Task statement:
Copy the data exactly, pictures aside.
[[ Data section open ]]
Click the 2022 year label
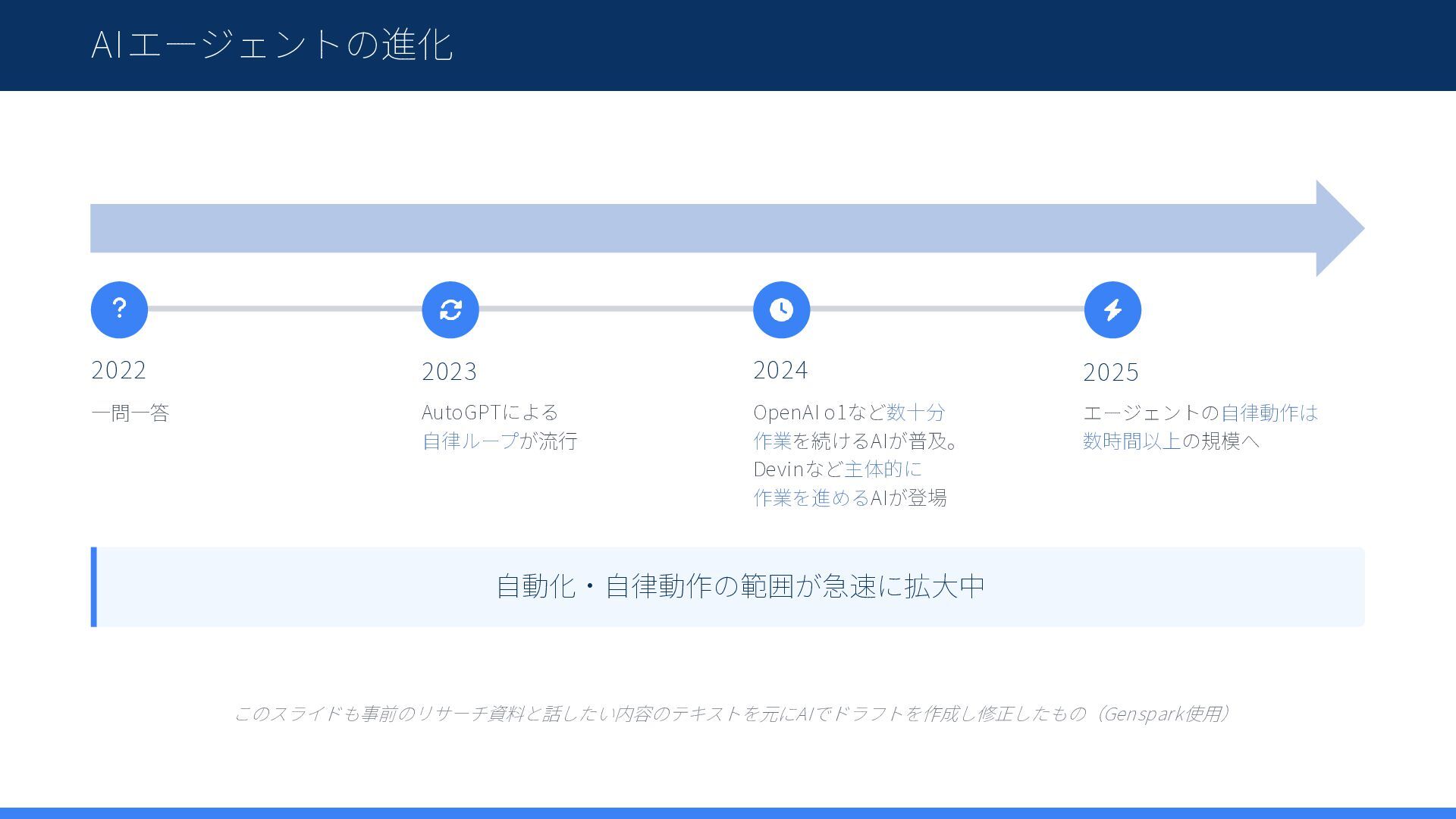1456x819 pixels. point(118,370)
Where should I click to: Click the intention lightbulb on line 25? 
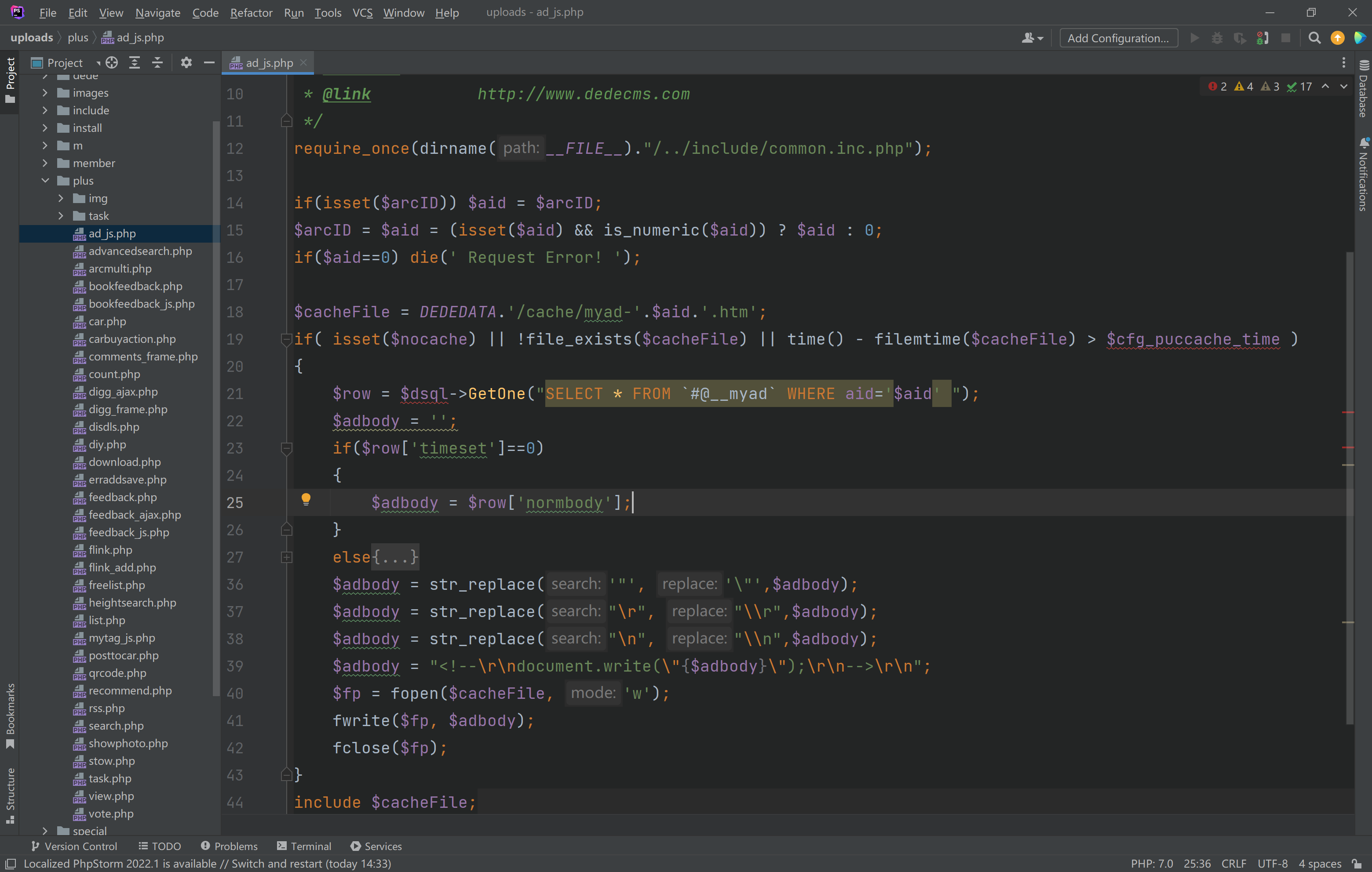(306, 499)
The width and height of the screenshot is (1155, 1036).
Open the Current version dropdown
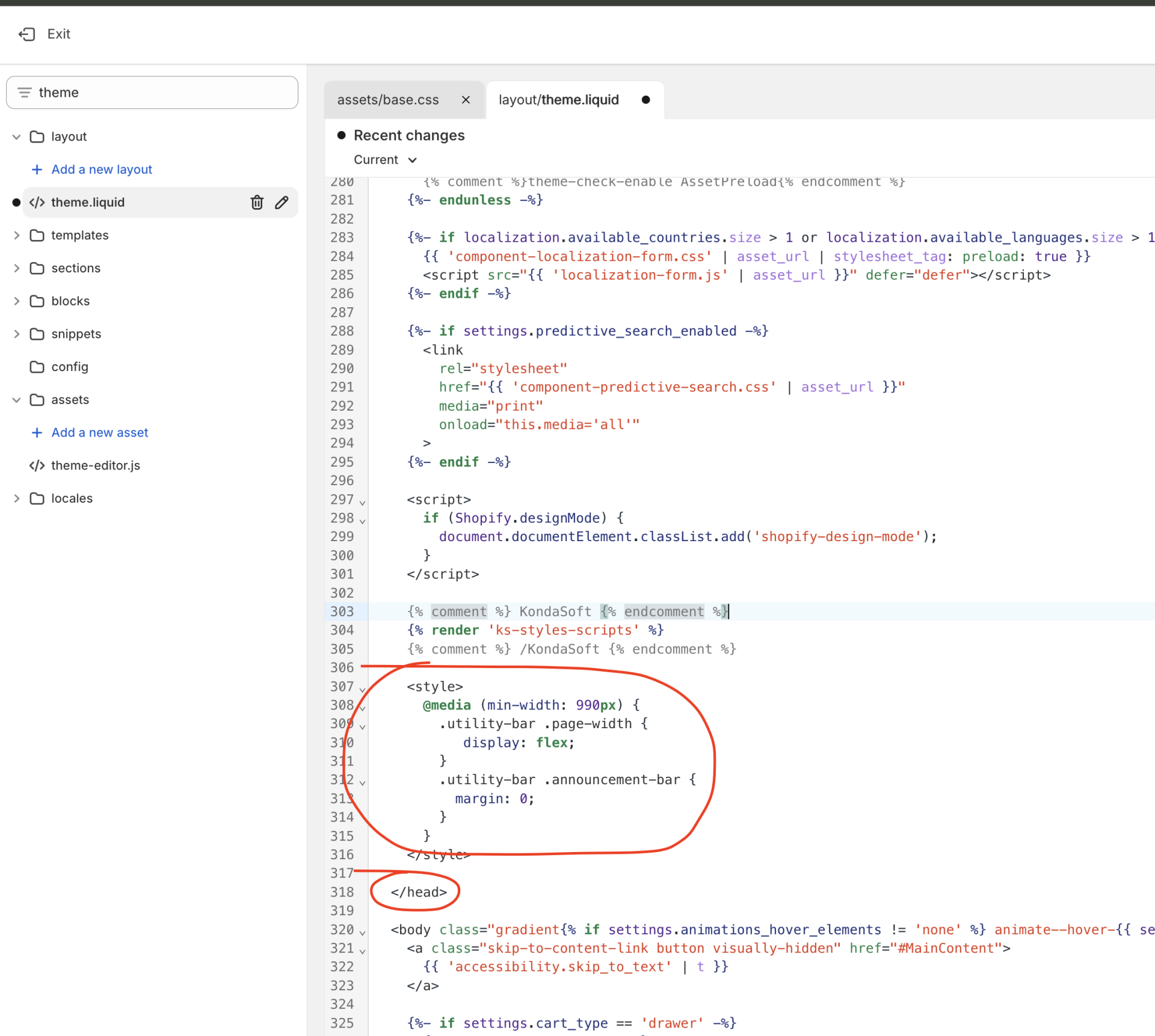click(x=385, y=160)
[[ Data section closed ]]
Answer to the problem:
Click the 2022 year label
1456x819 pixels. point(118,370)
Where should I click to: Click the intention lightbulb on line 25? 
(306, 499)
The width and height of the screenshot is (1155, 1036).
Open the Current version dropdown
click(x=385, y=160)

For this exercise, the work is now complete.